(Excerpted text):
--- --- ---

Ex Bibliotheca

The life and times of Zack Weinberg.

Wednesday, 11 December 2002

# 6:30 PM

web logs and search engines

These days there's a lot of good content out there in the form of web logs. Unfortunately, it's not indexed well by search engines. The trouble is, the webcrawler comes by and records whatever's on the front page of the log at the time, but by the time you go to make a search, a whole bunch more entries will have been added, pushing the entry you searched for off the front page. Entries in the archives may not be indexed at all.

This despite the fact that most weblogs have 'permanent links': the little blue hashmark at the beginning of this entry is an <A> tag pointing to a URL which will always and forevermore reference this article. (Unless Panix goes belly up or something.) If the search engines knew about the permanent links, they could use them in their indexes, and it'd all work.

Here's how I would implement this. Suppose we invent a labelling scheme which will allow a webcrawler to tell that an <a> tag is a permanent link. I'd use the class attribute, like this:

  <a class="permalink-above" href="...">
  <a class="permalink-below" href="...">

"permalink-above" means that the tag precedes the text it is a permanent link for; "permalink-below" means that it follows that text. (Both styles are used.) We also need a way to indicate the block-level element that contains all the permanent links, so that navigation and page header boilerplate don't get sucked into the permalink indexing mode. For this, we define another class attribute, "weblog-content". This is to be put on a block-level element that contains (in the DOM sense) all of the permalink tags. The ambit of each permalink tag then runs as far as the next such tag in the appropriate direction, or to the boundary of the weblog-content element, whichever comes first. Permalink tags outside the weblog-content element are ignored. If there is no element explicitly marked weblog-content, the body element gets the job.

--- --- ---

(Listing):
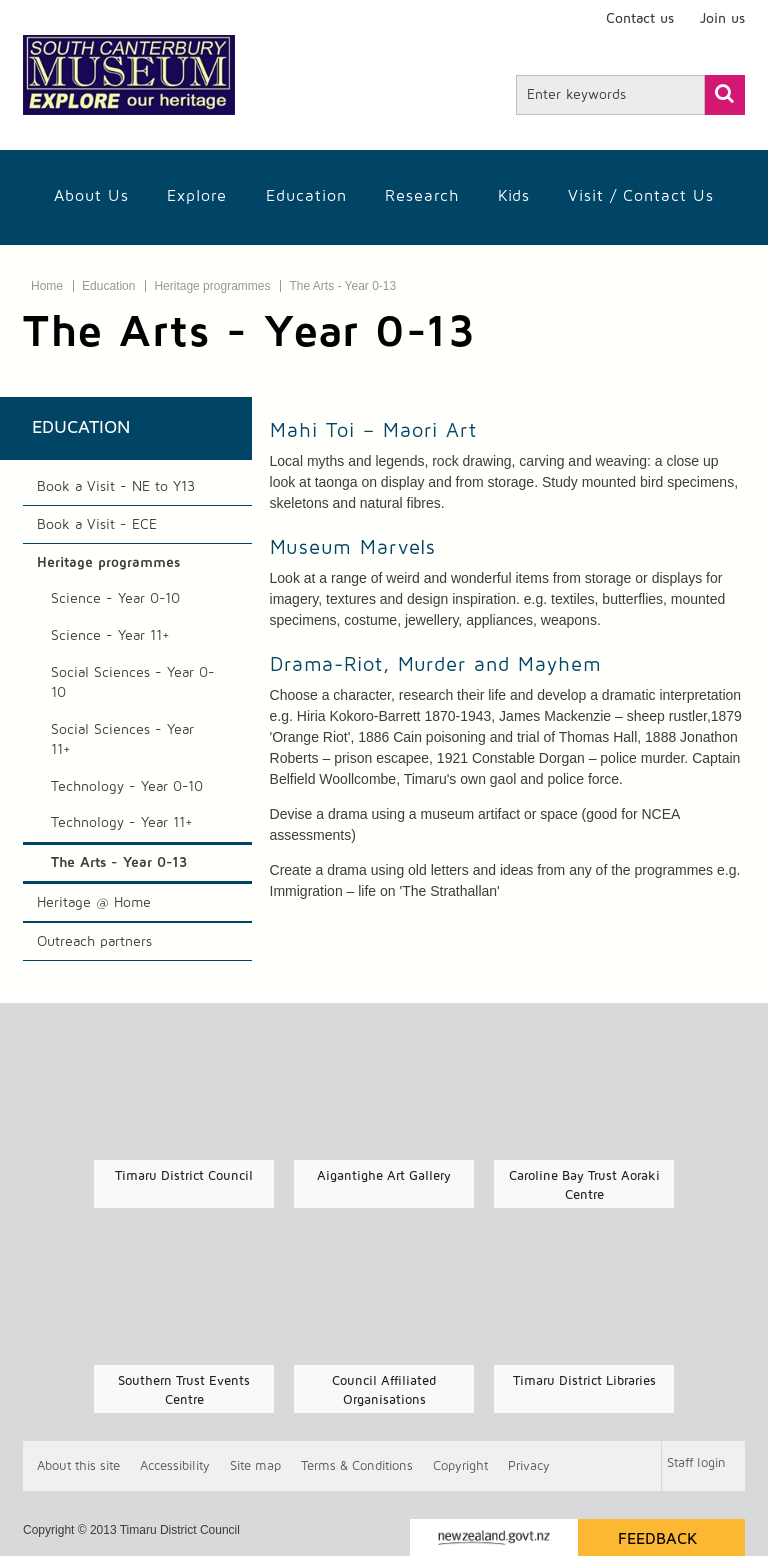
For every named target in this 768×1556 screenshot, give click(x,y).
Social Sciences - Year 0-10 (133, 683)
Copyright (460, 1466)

--- --- ---

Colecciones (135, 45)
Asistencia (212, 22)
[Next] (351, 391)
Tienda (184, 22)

--- --- ---

(What is asked):
- a) In the weblog indexing post, which element takes the weblog-content role when no element is explicitly marked with that class?
- b) Please extend the weblog indexing post, picking up right after its final sentence.
You won't need the records for this.

(Outputs by task):
- a) The body element.

- b)
Search engines then should record each chunk of text in the ambit of a permalink tag as a separate logical document. However, links to the base URL for the weblog should count as links to all of these chunks, for scoring purposes. (This corresponds to the intuitive interpretation of a link to the base URL, which is "I like everything this author says.") Links to individual permalinks count only for that chunk.

Your comments are requested.